Tâche à réaliser:
Quelles années sont mentionnées dans l'extrait ci-dessous sur l'économie gabonaise, y compris dans les références des sources ? Citez-les toutes une seule fois, dans l'ordre chronologique.

Dans cette partie, il sera question d’effectuer une analyse des agrégat macroéconomiques du pays afin d’avoir une idée sur situation économique du pays.

A. Analyse de la structure actuelle de l’économie gabonaise

1. Agrégats macroéconomiques et évolutions

Le Gabon est considéré comme un « désert vert » à cause de la superficie qu’occupe la forêt dans le pays. La richesse créée par le pays provient principalement de des activités extractives.

Avec une croissance du PIB de 0.5% en 2017, son évolution reste fortement corrélée à l’évolution du cours du pétrole.

La chute du prix du baril de pétrole en 2015 a fortement affecté l’activité économique du pays. Ainsi, en 2015 on constate une diminution de la croissance économique du pays.

Figure 1 : Evolution du Cours du pétrole et Croissance

Evolution du Cours du pétrole et Croissance

Sources : ( U.S. Energy Information Administration, 2019); Auteur.

En outre, l’endettement de l’Etat dont le détail sera effectué dans les paragraphes suivants a fortement évolué passant de 64.2% du PIB en 2016 à 62.7% du PIB en 2017 (Expert-comptable-international.info, 2019). Cette légère baisse pourrait fortement être liée à la baisse de l’activité économique.

L’inflation quant à elle se situe à 2.7 en 2017 alors que le solde de la balance commerciale a fortement baissé passant de -9.9% du PIB en 2016 à -4.9% du PIB en 2017.

Lignes de données:
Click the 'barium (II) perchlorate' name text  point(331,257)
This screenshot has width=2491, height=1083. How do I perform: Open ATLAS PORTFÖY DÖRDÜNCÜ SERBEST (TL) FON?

Solution proposée:
2015, 2016, 2017, 2019